While building a personal trade journal, I wanted to track what company insiders (executives, directors, and large shareholders) were doing with their own stocks. The idea: if a CEO is buying shares, that's a signal worth watching.
The data is publicly available via SEC Form 4 filings, and openinsider.com aggregates them well. But I needed it programmatically; queryable by ticker, date range, and trade type without hammering a third-party site on every request.
So I built a dedicated API service to scrape, store, and serve the data.
Open Insider Trades is a FastAPI service that:
routers/ ← HTTP endpoints (auth, admin, transactions)
services/ ← Business logic (scraping, auth, rate limiting)

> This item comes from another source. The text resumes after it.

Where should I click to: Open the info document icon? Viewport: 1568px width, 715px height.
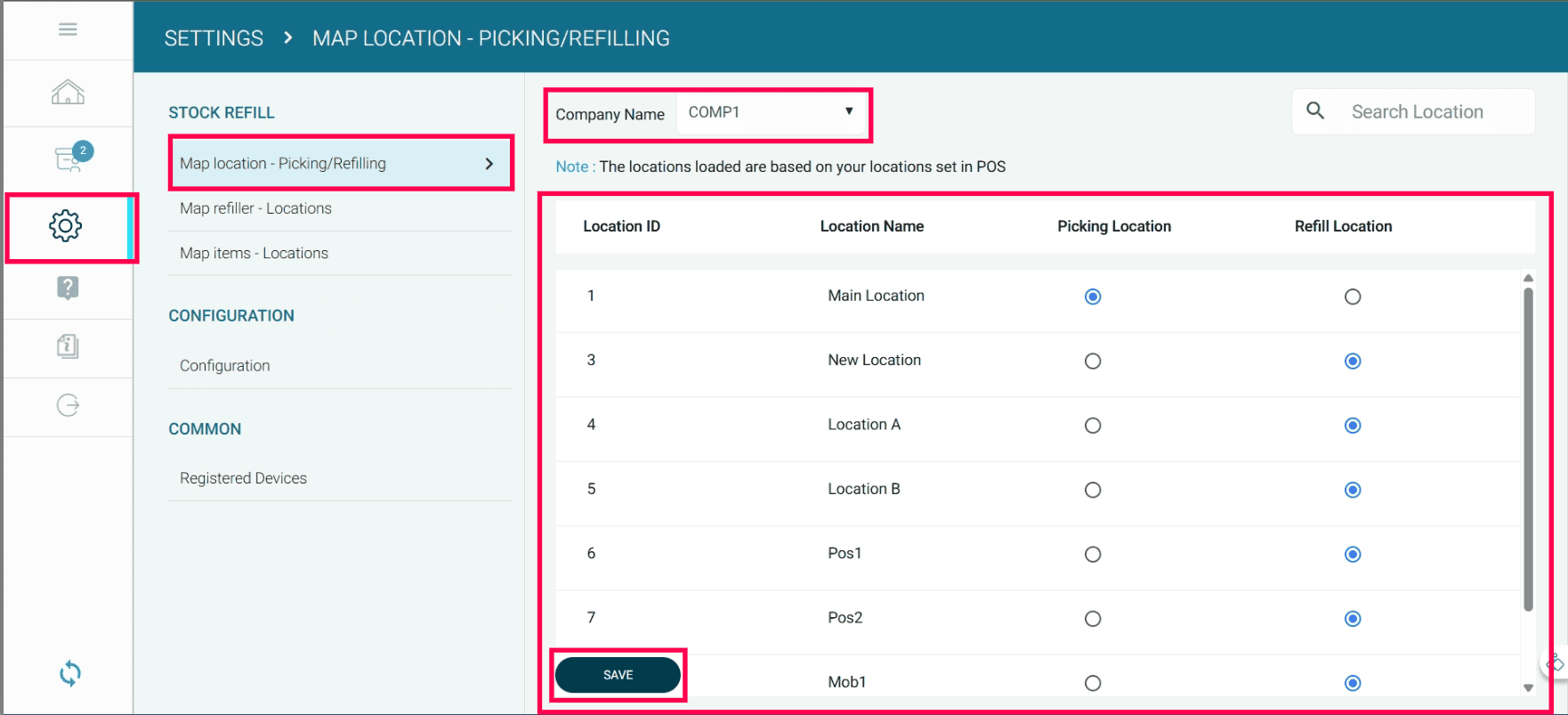coord(68,345)
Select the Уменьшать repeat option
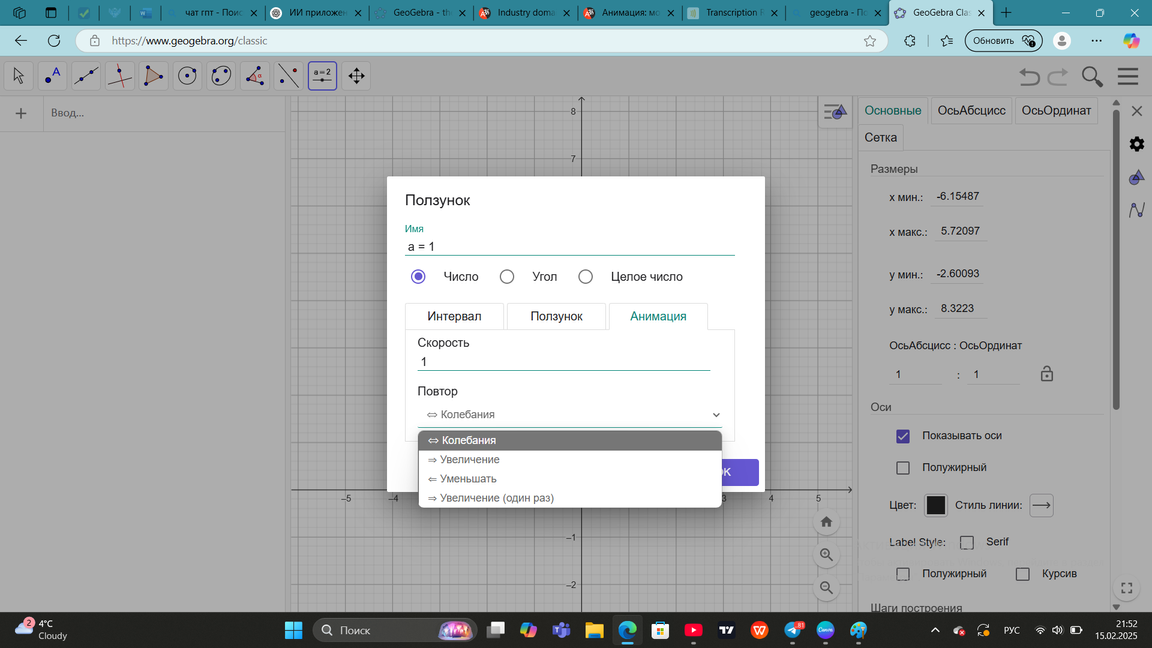 coord(462,479)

models/ ← SQLAlchemy ORM definitions
schemas/ ← Pydantic validation models
The scraper uses BeautifulSoup to parse HTML tables from openinsider.com, extracting 13 fields per trade: filing date, trade date, ticker, company name, insider name, title, trade type, price, quantity, shares owned, delta, and total value.

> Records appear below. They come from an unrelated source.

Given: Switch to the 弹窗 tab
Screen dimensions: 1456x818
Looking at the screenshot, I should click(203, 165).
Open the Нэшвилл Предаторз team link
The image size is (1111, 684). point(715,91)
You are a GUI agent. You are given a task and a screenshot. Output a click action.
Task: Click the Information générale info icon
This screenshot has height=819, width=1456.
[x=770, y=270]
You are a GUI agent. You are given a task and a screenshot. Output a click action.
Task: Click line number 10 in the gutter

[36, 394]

Data is written to CSV files first, then bulk-imported into SQLite - keeping the scraping step decoupled from the database write.
client, admin, and super_admin. POST /auth/token # login
POST /auth/refresh # get a new access token
POST /auth/logout # revoke token
A sliding window rate limiter runs on every request. Redis is the primary store; with a SQLite fallback if Redis is unavailable. Limits are role-based:
| Role | Limit |
|---|---|
| client | 5 req/min |
| admin | 50 req/min |
| super_admin | 100 req/min |
A background scheduler runs every morning to pull the previous day's trades. It can also be triggered manually via an admin endpoint for backfilling historical data.

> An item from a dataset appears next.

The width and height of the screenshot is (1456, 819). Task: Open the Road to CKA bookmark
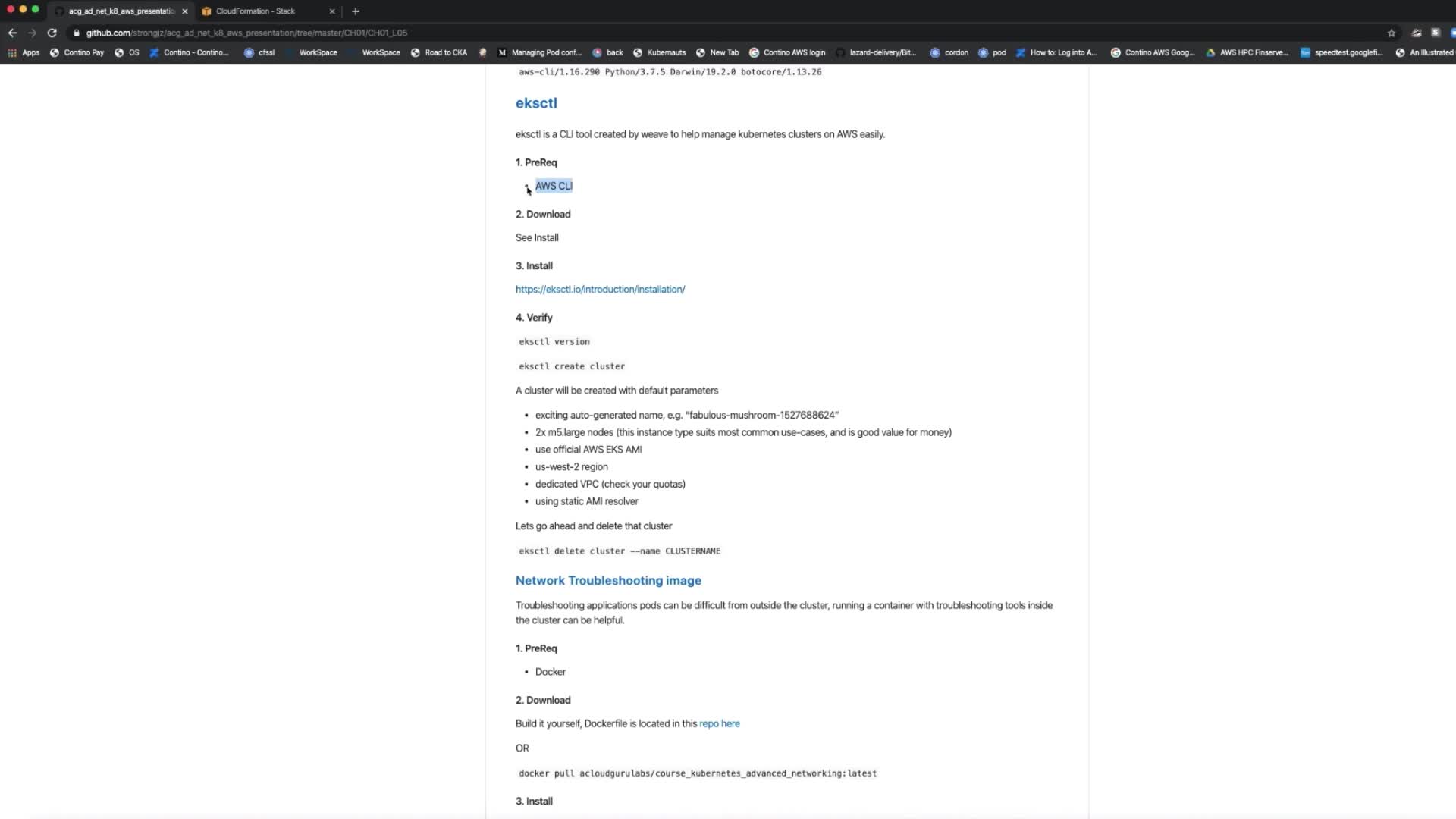(x=445, y=52)
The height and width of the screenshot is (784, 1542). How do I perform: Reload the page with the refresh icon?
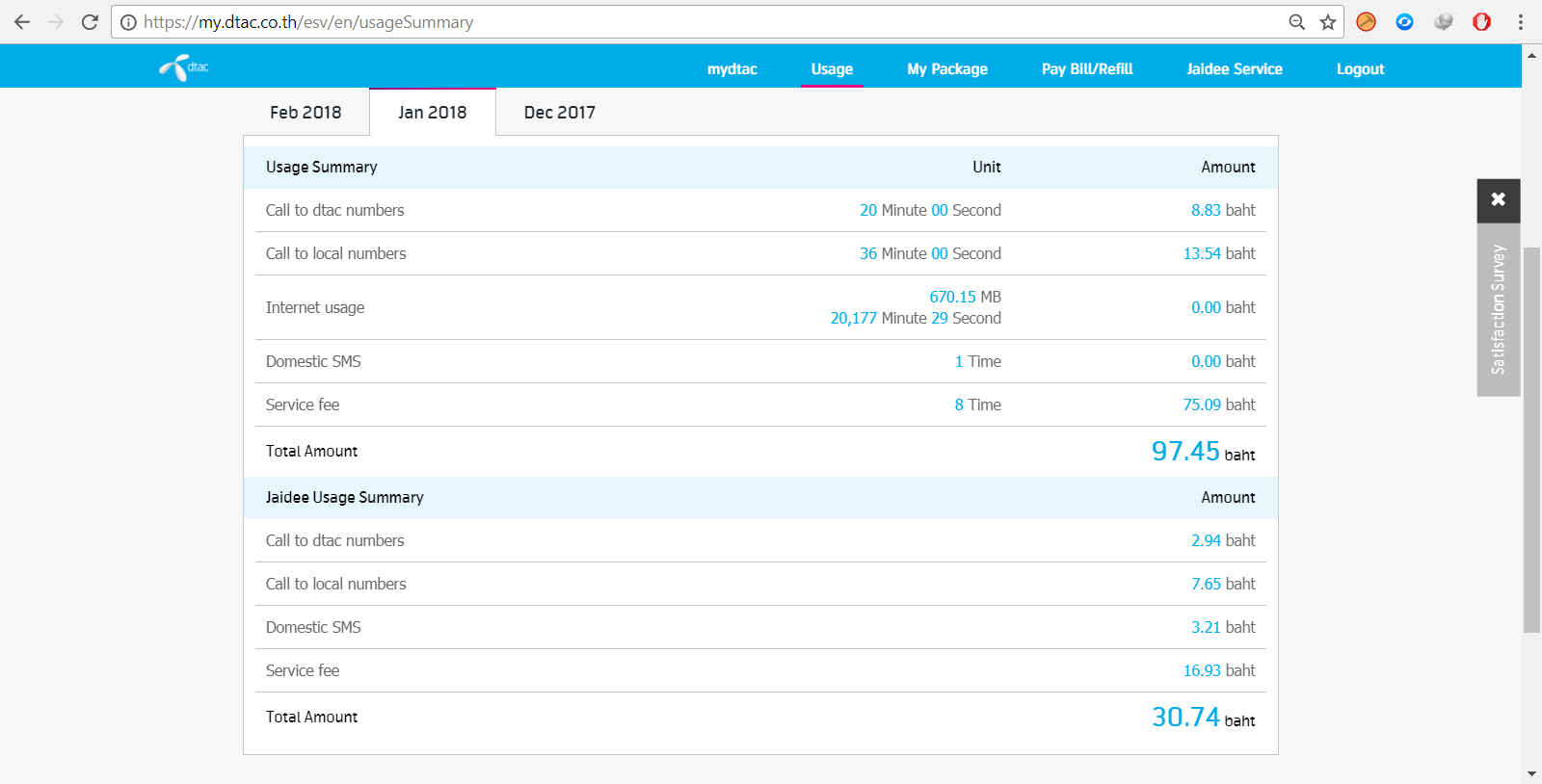tap(90, 22)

GET /admin/bootstrap?start_year=2013 # full historical import
GET /admin/daily_sync # manual trigger
GET /insider_trades/{ticker} # trades by ticker
GET /insider_trades?from_date=... # trades by date range
Both support optional to_date and transaction_type filters (Buy P, Sell S, Sell+OE SOE).
| Layer | Tool |
|---|---|
| Framework | FastAPI + Uvicorn |
| ORM | SQLAlchemy 2.0 |
| Database | SQLite |
| Auth | python-jose (JWT) + passlib (bcrypt) |
| Cache / Rate Limiting | Redis (SQLite fallback) |
| Scraping | BeautifulSoup4 + Requests |
| Scheduling | APScheduler |
| Containerization | Docker + Docker Compose |
FastAPI's lifespan context manager is the right place for startup tasks since connecting to Redis, seeding the super admin, and starting the scheduler all happen there in one clean block.
ThreadPoolExecutor for concurrent scraping made historical imports significantly faster. Each month is scraped in a separate thread, which matters when pulling 10+ years of data bootstrapping.
SQLite as a rate limiting fallback is pragmatic for a hobby project but there is Redis cache, but the service still works without it. Good for local dev.
HttpOnly cookies for refresh tokens prevent JavaScript from ever reading the token.